**What needs to be done**
Copy out again the records below, starting at the line containing "You are a computer-use" and ending at the line containing "The width and", and leave the pictures out of your answer.

**Data provided**
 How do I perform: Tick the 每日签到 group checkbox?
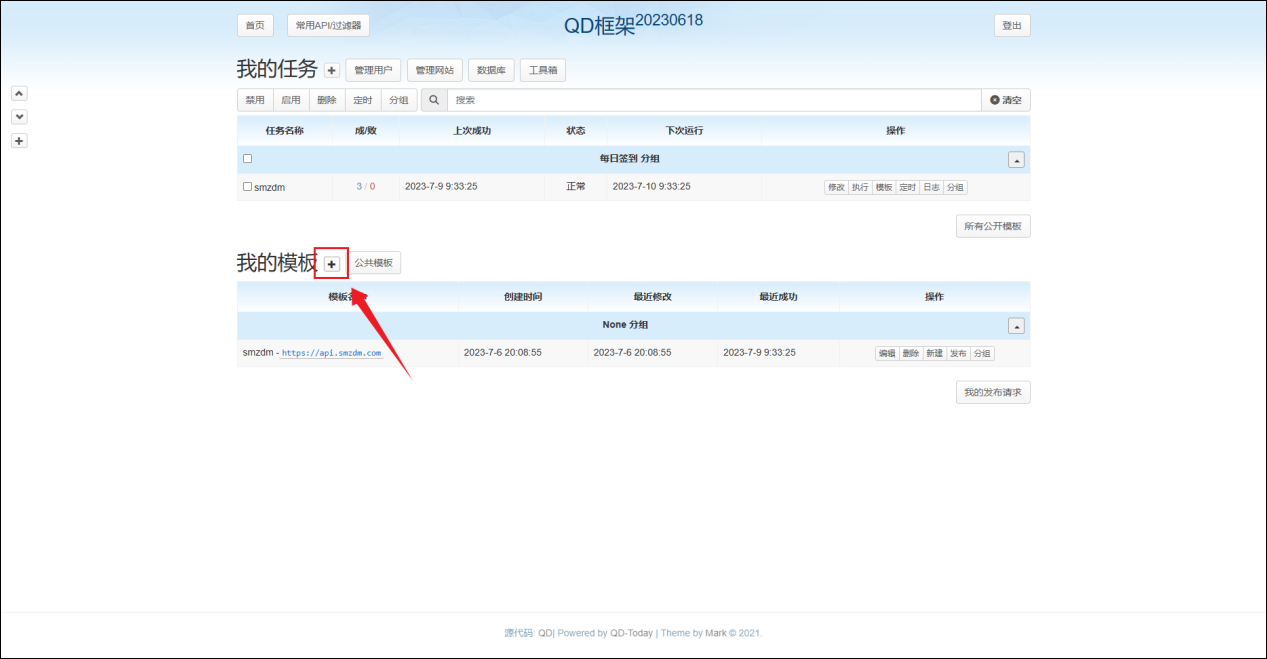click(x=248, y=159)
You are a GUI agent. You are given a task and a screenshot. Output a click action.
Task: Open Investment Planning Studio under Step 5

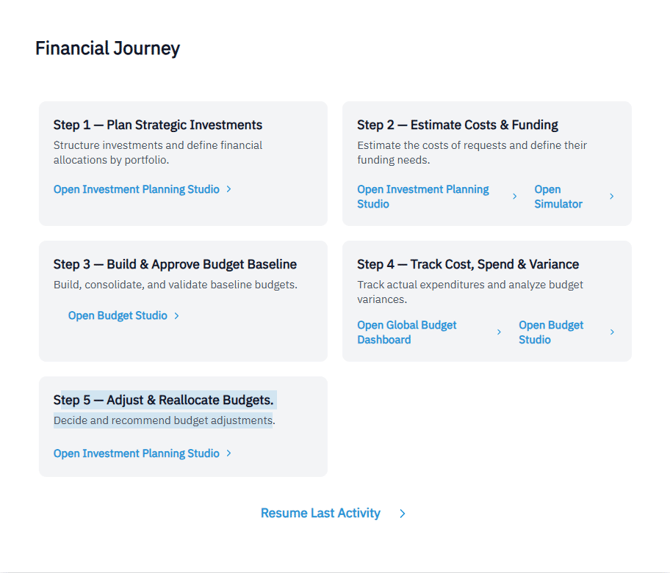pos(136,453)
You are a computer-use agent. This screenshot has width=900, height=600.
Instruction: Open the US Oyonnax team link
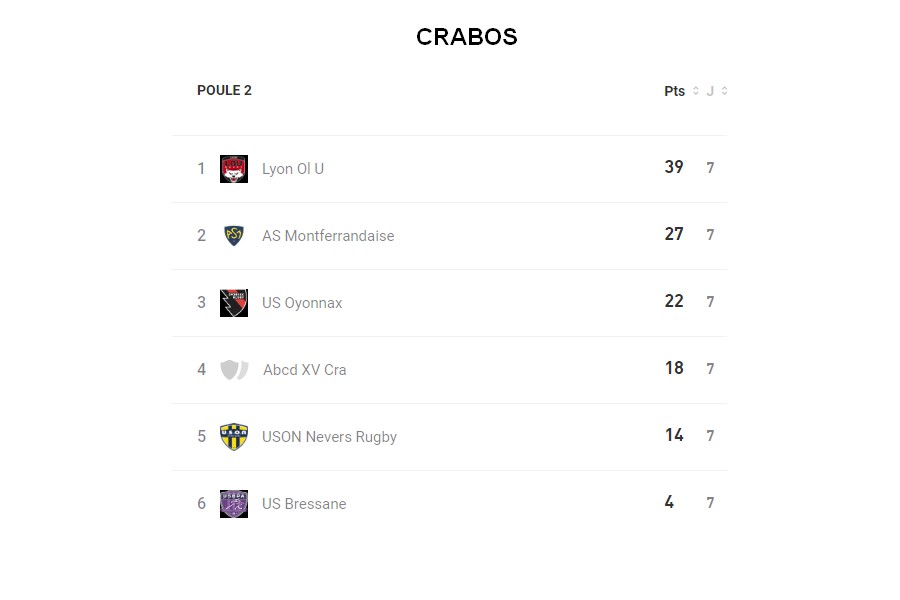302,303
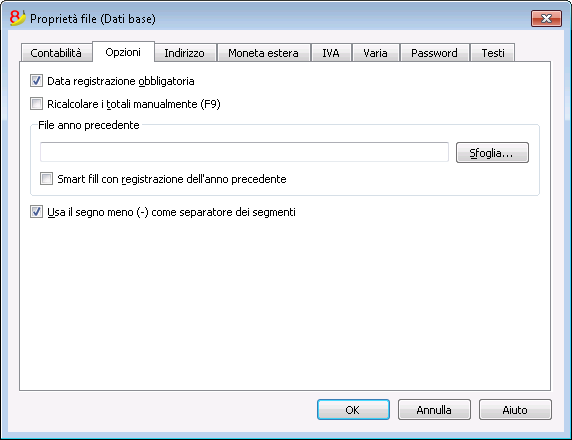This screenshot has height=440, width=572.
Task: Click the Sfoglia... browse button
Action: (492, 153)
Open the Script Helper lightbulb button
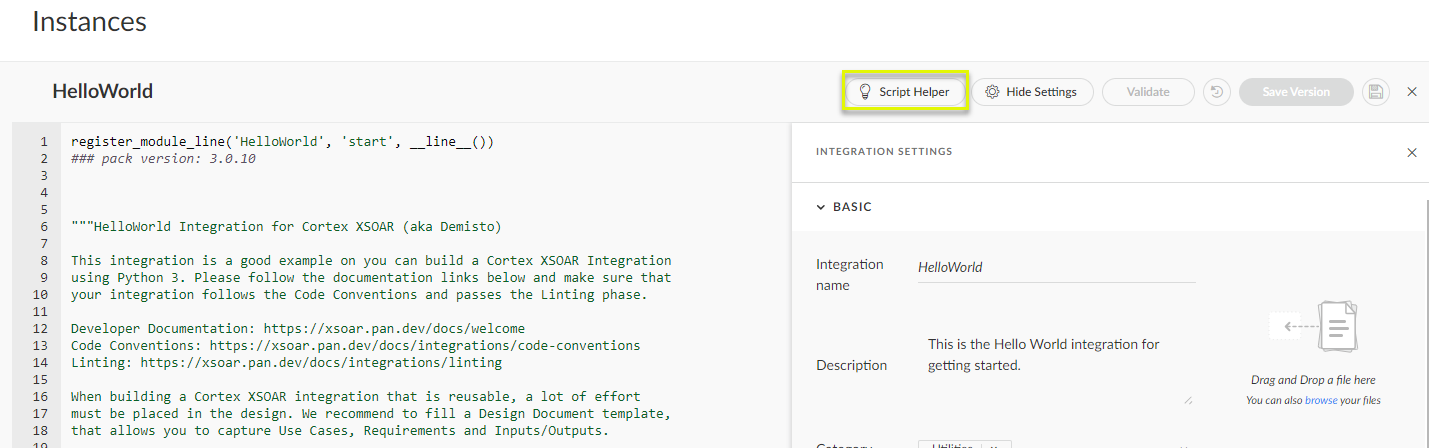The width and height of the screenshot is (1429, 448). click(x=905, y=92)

---

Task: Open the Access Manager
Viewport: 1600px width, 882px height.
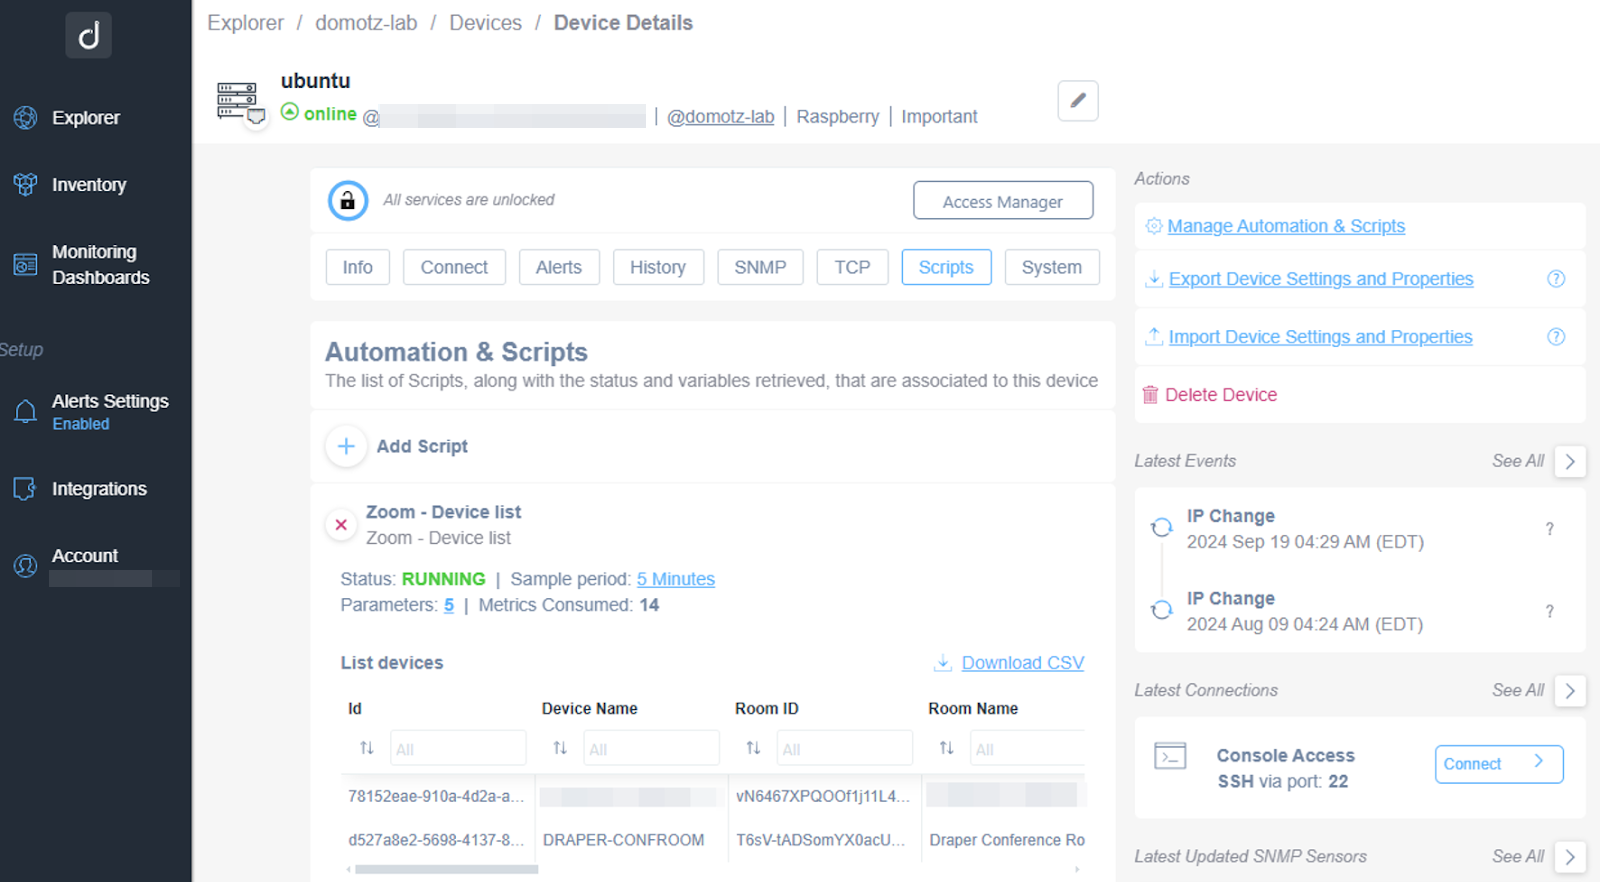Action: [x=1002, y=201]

**Result for this exercise**
You are a computer-use agent. This screenshot has width=900, height=600.
Instruction: Open the US Oyonnax team link
302,303
This screenshot has height=440, width=572.
Task: Click the Sfoglia... browse button
Action: (492, 153)
Open the Script Helper lightbulb button
The width and height of the screenshot is (1429, 448). click(x=905, y=92)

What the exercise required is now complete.